Work request
Only one span of the listing below should come back. It runs from the line with "How do I perform: Click the variable" through the line with "Task: Open the", and each of its lines must be reproduced exactly.

Provided data
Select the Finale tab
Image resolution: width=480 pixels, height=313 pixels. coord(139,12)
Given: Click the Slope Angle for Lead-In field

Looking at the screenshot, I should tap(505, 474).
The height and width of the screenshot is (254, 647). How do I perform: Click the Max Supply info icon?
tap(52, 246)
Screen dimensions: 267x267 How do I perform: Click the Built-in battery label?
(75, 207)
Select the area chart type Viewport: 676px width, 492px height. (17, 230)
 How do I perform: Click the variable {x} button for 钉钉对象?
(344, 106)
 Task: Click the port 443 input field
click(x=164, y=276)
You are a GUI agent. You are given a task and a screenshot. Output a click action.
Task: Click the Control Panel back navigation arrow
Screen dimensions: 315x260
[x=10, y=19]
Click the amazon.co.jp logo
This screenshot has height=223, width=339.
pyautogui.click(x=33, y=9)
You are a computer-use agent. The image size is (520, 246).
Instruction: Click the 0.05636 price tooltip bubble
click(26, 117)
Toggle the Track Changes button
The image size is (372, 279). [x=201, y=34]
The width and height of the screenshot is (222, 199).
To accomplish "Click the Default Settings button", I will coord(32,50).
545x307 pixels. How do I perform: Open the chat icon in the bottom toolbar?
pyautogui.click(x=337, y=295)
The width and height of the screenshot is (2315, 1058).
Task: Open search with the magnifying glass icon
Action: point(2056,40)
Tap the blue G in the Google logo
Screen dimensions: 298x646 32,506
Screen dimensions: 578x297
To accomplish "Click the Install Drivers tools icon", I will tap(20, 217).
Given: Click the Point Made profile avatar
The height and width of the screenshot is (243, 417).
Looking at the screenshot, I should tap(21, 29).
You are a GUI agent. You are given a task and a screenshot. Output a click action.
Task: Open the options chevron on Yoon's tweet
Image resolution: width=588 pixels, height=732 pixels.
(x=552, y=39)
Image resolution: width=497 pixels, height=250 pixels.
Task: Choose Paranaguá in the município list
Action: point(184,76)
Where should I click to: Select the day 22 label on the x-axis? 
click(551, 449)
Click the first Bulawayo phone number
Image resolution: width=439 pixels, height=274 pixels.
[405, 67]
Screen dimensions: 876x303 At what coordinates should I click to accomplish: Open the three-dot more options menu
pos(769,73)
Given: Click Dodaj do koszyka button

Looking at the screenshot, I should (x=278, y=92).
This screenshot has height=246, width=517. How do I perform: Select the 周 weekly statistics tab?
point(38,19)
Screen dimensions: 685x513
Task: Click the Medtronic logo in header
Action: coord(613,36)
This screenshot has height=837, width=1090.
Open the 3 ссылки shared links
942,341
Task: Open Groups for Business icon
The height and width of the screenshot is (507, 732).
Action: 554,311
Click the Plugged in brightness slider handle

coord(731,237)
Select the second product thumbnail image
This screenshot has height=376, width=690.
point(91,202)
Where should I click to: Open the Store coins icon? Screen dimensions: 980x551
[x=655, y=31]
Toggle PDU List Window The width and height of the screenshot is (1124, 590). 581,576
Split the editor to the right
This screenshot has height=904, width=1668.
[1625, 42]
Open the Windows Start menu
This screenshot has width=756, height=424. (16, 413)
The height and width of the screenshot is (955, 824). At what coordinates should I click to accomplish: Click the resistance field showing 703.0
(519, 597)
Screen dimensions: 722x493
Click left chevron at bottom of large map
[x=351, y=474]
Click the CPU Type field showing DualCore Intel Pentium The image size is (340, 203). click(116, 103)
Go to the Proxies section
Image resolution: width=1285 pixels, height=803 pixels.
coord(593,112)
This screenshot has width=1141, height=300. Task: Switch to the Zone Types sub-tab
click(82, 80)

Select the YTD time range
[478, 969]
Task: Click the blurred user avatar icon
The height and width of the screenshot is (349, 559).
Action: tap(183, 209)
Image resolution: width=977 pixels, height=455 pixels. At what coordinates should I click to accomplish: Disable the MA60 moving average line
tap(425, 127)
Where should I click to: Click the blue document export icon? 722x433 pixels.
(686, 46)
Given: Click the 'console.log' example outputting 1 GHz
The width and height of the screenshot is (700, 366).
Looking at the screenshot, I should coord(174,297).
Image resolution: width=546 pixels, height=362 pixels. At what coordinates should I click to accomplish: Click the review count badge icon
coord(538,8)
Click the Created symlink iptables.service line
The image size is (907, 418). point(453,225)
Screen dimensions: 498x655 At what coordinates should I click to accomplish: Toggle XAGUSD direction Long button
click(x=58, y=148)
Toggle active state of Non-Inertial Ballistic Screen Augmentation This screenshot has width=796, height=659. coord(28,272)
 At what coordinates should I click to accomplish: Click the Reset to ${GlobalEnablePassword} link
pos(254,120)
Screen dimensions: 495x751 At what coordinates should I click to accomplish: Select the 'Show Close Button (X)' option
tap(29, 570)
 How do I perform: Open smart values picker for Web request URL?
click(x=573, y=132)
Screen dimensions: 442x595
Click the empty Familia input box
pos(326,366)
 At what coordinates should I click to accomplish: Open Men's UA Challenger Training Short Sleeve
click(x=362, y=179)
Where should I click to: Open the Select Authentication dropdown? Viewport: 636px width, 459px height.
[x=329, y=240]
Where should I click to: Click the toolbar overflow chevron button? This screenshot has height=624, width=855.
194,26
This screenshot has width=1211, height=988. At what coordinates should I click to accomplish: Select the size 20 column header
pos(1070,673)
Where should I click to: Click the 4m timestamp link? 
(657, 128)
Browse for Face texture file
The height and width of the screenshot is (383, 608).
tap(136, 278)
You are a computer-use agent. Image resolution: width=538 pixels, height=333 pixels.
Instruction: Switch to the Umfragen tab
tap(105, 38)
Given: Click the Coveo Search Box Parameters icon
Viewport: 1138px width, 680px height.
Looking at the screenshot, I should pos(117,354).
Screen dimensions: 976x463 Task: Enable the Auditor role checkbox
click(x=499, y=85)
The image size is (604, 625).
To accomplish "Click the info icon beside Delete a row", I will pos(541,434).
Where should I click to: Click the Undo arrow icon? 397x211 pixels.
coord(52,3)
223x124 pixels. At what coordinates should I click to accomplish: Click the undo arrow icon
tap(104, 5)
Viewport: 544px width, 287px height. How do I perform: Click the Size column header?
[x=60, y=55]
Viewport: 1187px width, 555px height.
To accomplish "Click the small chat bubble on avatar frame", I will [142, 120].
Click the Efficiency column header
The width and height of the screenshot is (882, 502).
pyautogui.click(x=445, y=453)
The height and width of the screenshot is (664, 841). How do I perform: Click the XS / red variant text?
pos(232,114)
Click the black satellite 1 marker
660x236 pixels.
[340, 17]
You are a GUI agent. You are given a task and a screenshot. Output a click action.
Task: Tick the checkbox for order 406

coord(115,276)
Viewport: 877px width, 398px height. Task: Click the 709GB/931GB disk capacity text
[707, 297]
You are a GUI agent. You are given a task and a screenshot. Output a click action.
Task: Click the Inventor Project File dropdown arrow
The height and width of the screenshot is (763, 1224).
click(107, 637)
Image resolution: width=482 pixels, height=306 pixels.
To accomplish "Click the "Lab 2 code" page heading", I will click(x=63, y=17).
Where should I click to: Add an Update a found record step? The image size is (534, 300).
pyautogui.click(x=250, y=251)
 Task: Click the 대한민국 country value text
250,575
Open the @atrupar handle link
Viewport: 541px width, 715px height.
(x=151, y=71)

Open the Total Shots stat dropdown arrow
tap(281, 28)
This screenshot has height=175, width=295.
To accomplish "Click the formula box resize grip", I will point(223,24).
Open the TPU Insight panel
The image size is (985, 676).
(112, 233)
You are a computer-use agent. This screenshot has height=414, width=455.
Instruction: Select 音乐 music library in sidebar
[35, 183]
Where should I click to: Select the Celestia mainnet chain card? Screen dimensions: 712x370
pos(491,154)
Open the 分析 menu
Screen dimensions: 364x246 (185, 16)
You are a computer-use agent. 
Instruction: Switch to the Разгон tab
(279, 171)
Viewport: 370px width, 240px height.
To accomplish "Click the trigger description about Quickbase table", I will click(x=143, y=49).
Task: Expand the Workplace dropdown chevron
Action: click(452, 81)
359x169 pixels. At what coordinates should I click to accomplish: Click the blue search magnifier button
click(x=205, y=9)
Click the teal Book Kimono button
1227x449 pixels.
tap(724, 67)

Reply
 How do I perform: Click the variable {x} button for 钉钉对象?
(344, 106)
 Task: Click the port 443 input field
click(x=164, y=276)
You are a GUI agent. You are given a task and a screenshot. Output a click action.
Task: Click the Control Panel back navigation arrow
Screen dimensions: 315x260
[x=10, y=19]
Click the amazon.co.jp logo
This screenshot has height=223, width=339.
pyautogui.click(x=33, y=9)
You are a computer-use agent. The image size is (520, 246).
Instruction: Click the 0.05636 price tooltip bubble
click(26, 117)
Toggle the Track Changes button
The image size is (372, 279). [x=201, y=34]
The width and height of the screenshot is (222, 199).
To accomplish "Click the Default Settings button", I will coord(32,50).
545x307 pixels. How do I perform: Open the chat icon in the bottom toolbar?
pyautogui.click(x=337, y=295)
The width and height of the screenshot is (2315, 1058).
Task: Open search with the magnifying glass icon
Action: point(2056,40)
Tap the blue G in the Google logo
Screen dimensions: 298x646 32,506
Screen dimensions: 578x297
To accomplish "Click the Install Drivers tools icon", I will tap(20, 217).
Given: Click the Point Made profile avatar
The height and width of the screenshot is (243, 417).
Looking at the screenshot, I should tap(21, 29).
You are a GUI agent. You are given a task and a screenshot. Output a click action.
Task: Open the options chevron on Yoon's tweet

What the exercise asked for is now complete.